Russell Maliphant presented five stunning works as part of his Still Current at Sadler's Wells this weekend. Working in collaboration with his lighting designer, Michael Hulls, Maliphant believes that movement and light combine to create a whole that is more powerful than either alone. This enables the audience to have a central focus from which to expand imaginatively. It is extremely difficult to achieve this.
His first offering was Still, danced by Dickson Mbi. This fusion of light and movement – just the right amount of movement – was as if an Op Art painting had turned into a performance. At one point, the Op Art effect gave way to a flicker, like an old film. The eyes were drawn to the human figure at the centre whose solidity and slower pace anchored the mind. There was a contrasting moment when the dancer moved and the light was still.
Traces drew upon Maliphant's interest in capoeira, a Brazilian martial arts form incorporating acrobatics and dance. This wasn't immediately evident, as the first performer entered the stage carrying a cane, accompanied by, perhaps, church bells chiming rhythmically. Was this a blind man feeling his way? The tempo began to build as a second and third man both entered with canes. The dance was transformed into a martial display as the three did the same movements in unison, and the church peeling mutated into a pulsating crescendo.
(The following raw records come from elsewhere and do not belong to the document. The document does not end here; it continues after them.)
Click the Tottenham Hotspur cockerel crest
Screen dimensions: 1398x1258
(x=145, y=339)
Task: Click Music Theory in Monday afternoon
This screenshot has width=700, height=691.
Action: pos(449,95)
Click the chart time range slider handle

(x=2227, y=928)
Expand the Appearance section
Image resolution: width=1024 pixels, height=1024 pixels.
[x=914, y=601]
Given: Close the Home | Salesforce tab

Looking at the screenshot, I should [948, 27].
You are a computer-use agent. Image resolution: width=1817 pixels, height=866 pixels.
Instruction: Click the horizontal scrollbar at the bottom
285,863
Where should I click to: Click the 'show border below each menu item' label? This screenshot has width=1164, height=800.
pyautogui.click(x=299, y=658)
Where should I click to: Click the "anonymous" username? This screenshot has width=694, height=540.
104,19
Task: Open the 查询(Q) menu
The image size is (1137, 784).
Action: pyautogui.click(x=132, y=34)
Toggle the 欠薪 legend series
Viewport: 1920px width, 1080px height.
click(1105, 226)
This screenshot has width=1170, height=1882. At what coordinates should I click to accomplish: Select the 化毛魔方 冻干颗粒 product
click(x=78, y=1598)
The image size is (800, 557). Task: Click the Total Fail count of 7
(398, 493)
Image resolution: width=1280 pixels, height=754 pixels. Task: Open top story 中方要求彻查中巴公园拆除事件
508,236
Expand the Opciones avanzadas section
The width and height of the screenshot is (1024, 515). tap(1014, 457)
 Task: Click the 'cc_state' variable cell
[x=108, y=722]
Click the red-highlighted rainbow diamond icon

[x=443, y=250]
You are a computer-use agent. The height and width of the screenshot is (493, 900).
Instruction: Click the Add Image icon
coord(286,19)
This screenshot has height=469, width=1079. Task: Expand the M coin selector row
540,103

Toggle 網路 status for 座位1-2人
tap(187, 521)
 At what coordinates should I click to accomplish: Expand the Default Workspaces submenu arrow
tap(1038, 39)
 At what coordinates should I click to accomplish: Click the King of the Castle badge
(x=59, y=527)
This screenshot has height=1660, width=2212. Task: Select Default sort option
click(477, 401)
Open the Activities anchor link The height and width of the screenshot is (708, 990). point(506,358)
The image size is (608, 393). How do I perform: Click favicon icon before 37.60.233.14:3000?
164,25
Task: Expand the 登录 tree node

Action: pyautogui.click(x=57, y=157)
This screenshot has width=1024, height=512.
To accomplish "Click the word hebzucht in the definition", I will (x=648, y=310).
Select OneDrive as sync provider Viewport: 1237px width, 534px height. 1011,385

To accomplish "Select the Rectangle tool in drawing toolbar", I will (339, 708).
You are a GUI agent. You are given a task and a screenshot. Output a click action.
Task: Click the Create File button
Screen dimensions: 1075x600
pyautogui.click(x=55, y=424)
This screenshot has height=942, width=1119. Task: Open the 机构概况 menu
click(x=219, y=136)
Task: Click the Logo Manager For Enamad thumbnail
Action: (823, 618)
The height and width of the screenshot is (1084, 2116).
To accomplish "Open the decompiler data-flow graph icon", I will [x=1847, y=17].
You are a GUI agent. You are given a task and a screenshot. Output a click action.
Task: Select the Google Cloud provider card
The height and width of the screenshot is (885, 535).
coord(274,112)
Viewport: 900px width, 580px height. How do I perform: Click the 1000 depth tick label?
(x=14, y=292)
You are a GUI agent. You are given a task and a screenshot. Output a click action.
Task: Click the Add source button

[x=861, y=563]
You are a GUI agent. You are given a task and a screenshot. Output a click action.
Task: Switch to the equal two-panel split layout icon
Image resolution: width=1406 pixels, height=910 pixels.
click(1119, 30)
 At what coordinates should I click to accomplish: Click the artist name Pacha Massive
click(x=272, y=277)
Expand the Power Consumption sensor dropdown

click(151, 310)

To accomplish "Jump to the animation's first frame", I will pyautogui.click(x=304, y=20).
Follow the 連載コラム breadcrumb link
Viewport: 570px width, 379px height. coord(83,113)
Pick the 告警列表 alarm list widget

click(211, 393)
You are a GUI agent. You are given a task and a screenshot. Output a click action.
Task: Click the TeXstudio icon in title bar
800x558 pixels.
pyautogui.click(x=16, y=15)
There are many ways to explore three bodies dancing: if each does different steps simultaneously, the effect can be fugal or, in less accomplished hands, visually confusing.
Maliphant knows that as a choreographer, the movements must suit the body of the dancer, but each body will change the meaning of the dance. He has worked with Sylvie Guillem previously and now works with Carys Staton. In Two, Carys Staton is enclosed in a box of light and her long, rounded movements fill the space. I thought that Sylvie Guillem's angular movements made the box feel like a prison cell, whereas Carys's offered a contrast between circle and square.